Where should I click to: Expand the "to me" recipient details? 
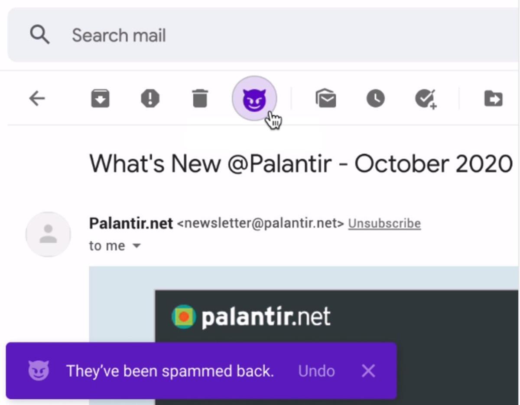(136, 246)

* * *

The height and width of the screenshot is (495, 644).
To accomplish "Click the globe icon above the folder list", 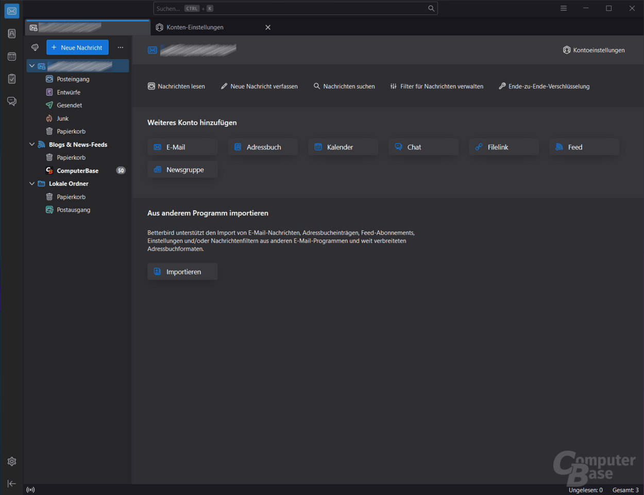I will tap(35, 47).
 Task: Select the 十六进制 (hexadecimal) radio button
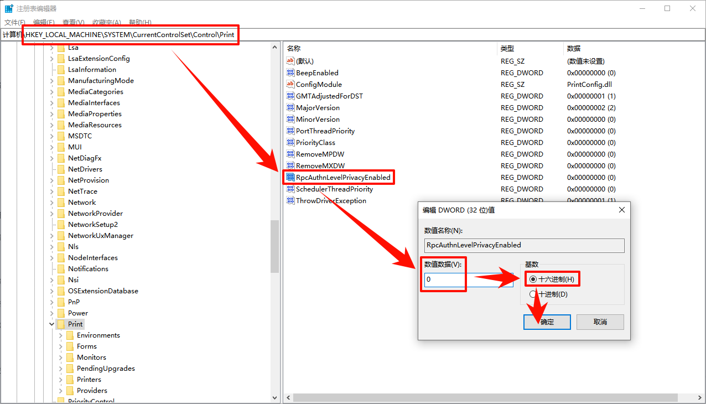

▶ **Given request**
Extract each line of the records above that contains the string "Select". Matching is case-sensitive.

▶ **Answer for this exercise**
 Task: Select the 十六进制 (hexadecimal) radio button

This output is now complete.